Requirement: Only the lines below starting at the one containing "Image resolution: width=540, height=2576." and ending at the one containing "Namado DustReach™ - Bereik" belong in the answer, each copied exactly.

Entries supplied:
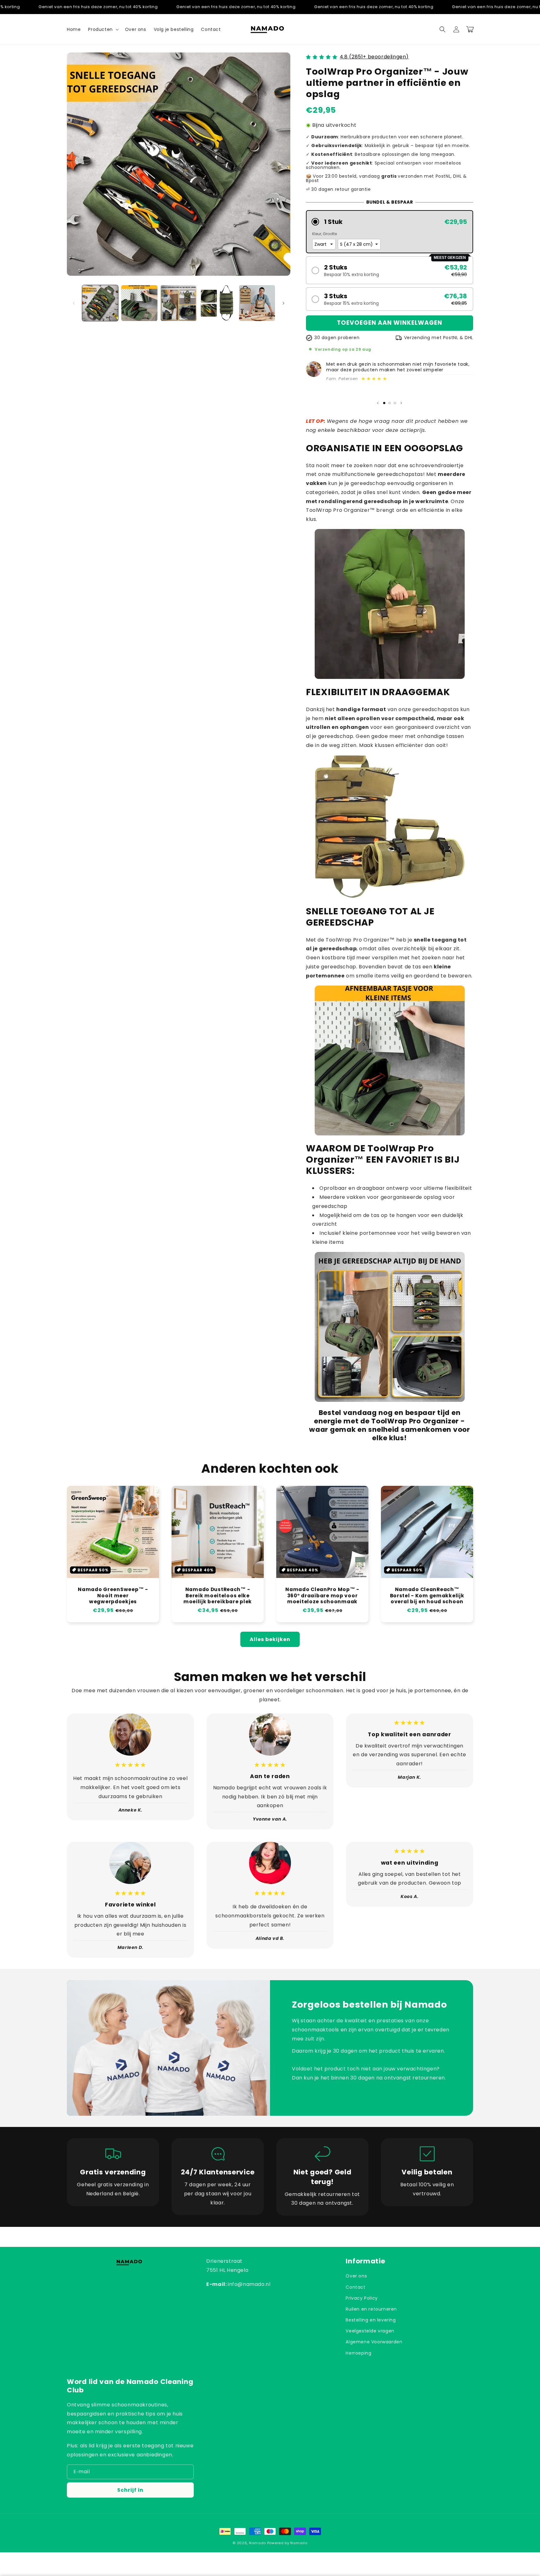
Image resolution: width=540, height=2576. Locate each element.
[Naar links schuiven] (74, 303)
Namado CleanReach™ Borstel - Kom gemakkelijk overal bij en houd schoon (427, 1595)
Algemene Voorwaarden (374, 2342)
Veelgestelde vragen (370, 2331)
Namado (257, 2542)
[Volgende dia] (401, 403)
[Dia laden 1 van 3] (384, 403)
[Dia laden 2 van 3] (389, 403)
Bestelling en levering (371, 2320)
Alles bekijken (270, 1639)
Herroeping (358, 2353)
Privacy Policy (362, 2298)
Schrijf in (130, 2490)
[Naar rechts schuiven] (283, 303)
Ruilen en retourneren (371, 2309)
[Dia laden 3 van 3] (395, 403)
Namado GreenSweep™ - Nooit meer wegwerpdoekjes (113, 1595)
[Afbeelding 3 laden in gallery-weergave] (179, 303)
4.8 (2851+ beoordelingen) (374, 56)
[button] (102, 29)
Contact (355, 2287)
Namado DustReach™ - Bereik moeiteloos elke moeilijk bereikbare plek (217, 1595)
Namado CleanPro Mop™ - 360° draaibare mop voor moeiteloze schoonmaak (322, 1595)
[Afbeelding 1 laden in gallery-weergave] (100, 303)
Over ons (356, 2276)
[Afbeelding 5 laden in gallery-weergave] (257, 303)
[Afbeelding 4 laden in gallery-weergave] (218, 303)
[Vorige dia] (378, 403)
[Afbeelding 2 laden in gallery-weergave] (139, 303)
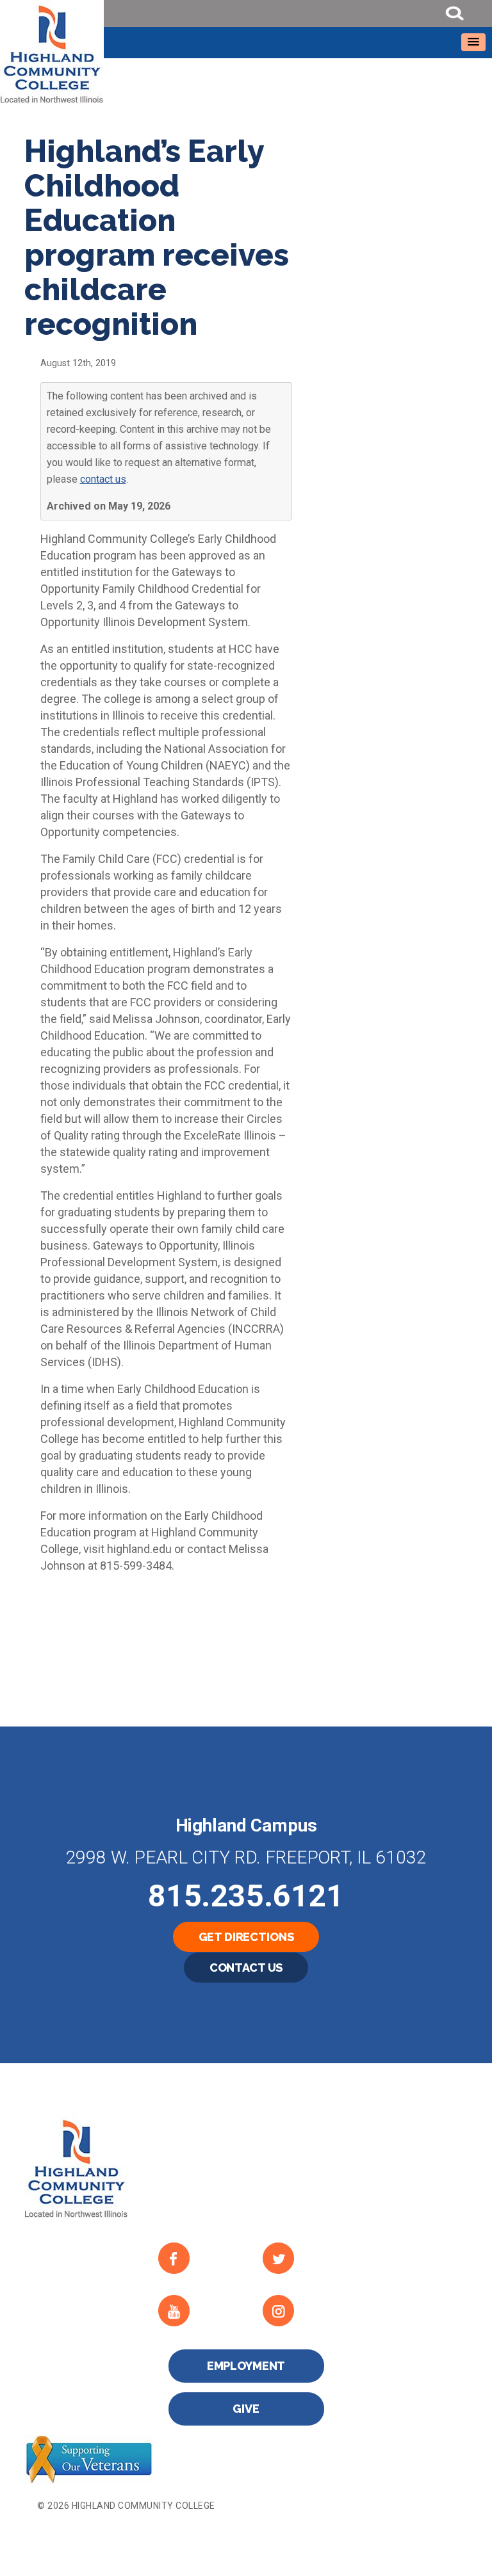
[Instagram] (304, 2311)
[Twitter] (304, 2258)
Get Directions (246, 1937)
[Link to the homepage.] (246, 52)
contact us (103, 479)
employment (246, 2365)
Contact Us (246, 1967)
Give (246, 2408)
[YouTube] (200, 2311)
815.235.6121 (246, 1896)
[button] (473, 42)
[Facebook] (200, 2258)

==

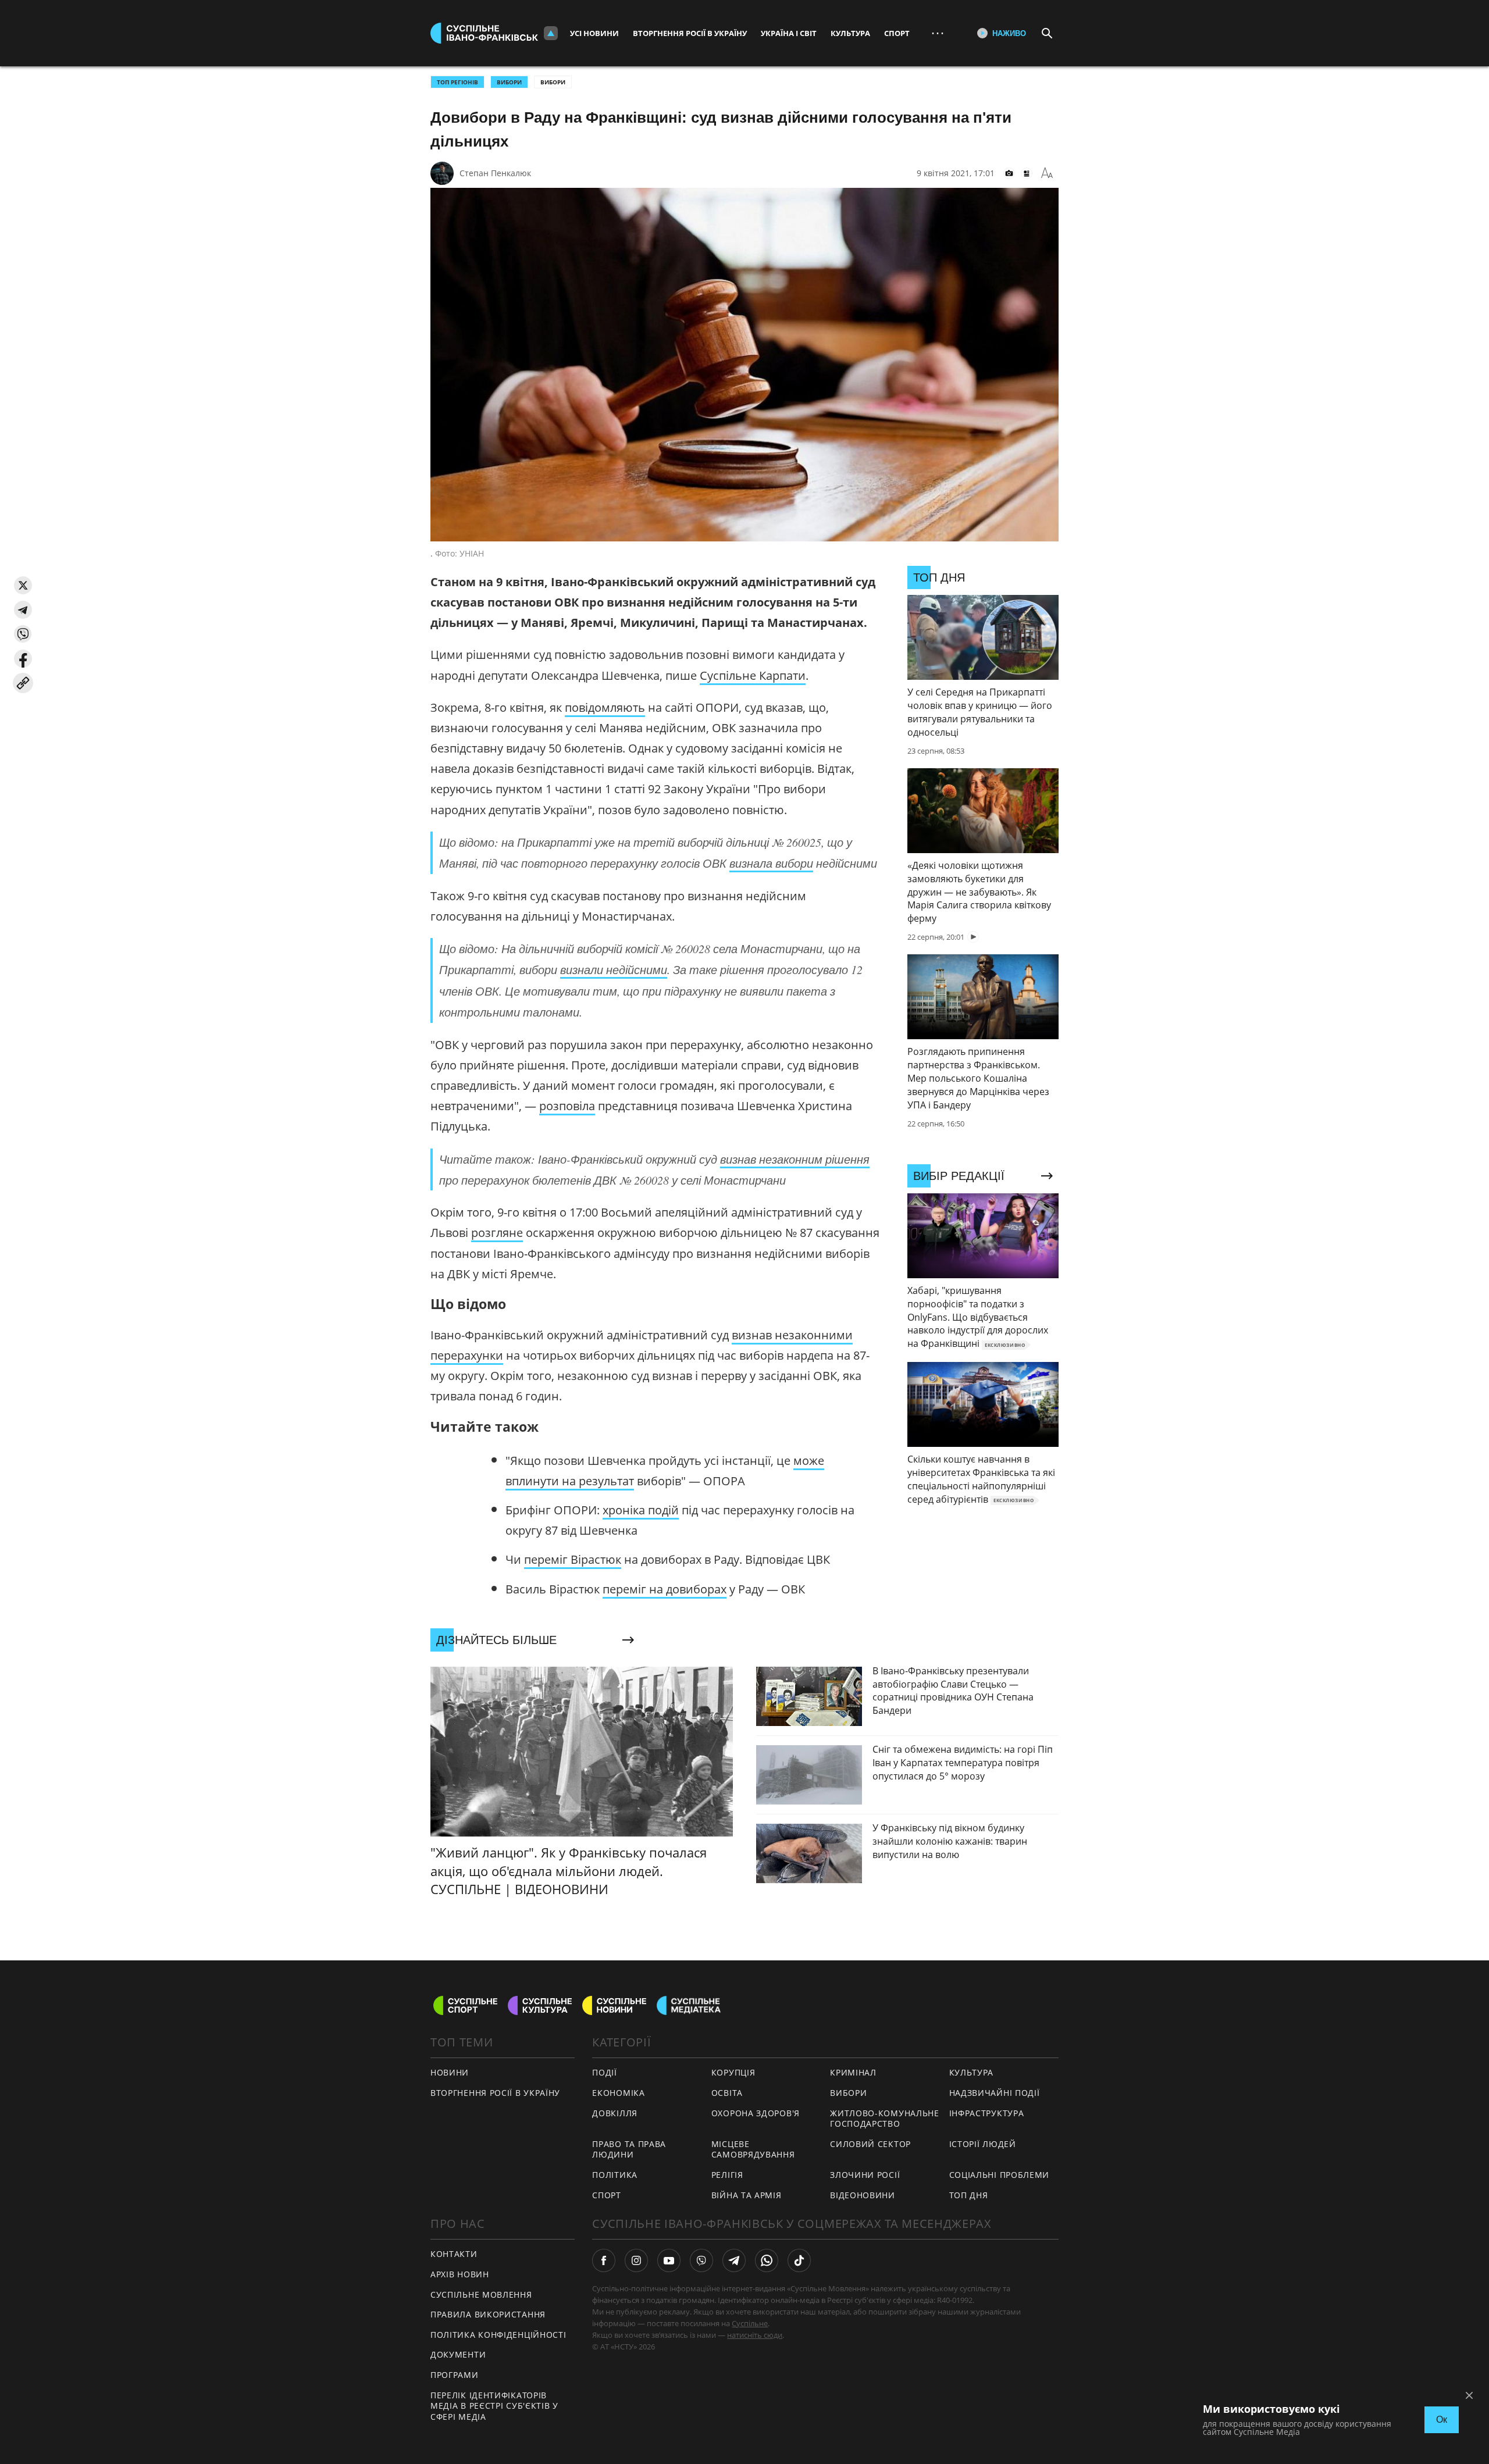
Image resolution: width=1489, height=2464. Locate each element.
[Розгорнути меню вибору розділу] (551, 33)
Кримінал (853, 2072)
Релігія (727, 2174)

Reply:
Image resolution: width=540, height=2576. Locate each element.
[Naar links schuiven] (74, 303)
Namado CleanReach™ Borstel - Kom gemakkelijk overal bij en houd schoon (427, 1595)
Algemene Voorwaarden (374, 2342)
Veelgestelde vragen (370, 2331)
Namado (257, 2542)
[Volgende dia] (401, 403)
[Dia laden 1 van 3] (384, 403)
[Dia laden 2 van 3] (389, 403)
Bestelling en levering (371, 2320)
Alles bekijken (270, 1639)
Herroeping (358, 2353)
Privacy Policy (362, 2298)
Schrijf in (130, 2490)
[Naar rechts schuiven] (283, 303)
Ruilen en retourneren (371, 2309)
[Dia laden 3 van 3] (395, 403)
Namado GreenSweep™ - Nooit meer wegwerpdoekjes (113, 1595)
[Afbeelding 3 laden in gallery-weergave] (179, 303)
4.8 (2851+ beoordelingen) (374, 56)
[button] (102, 29)
Contact (355, 2287)
Namado DustReach™ - Bereik moeiteloos elke moeilijk bereikbare plek (217, 1595)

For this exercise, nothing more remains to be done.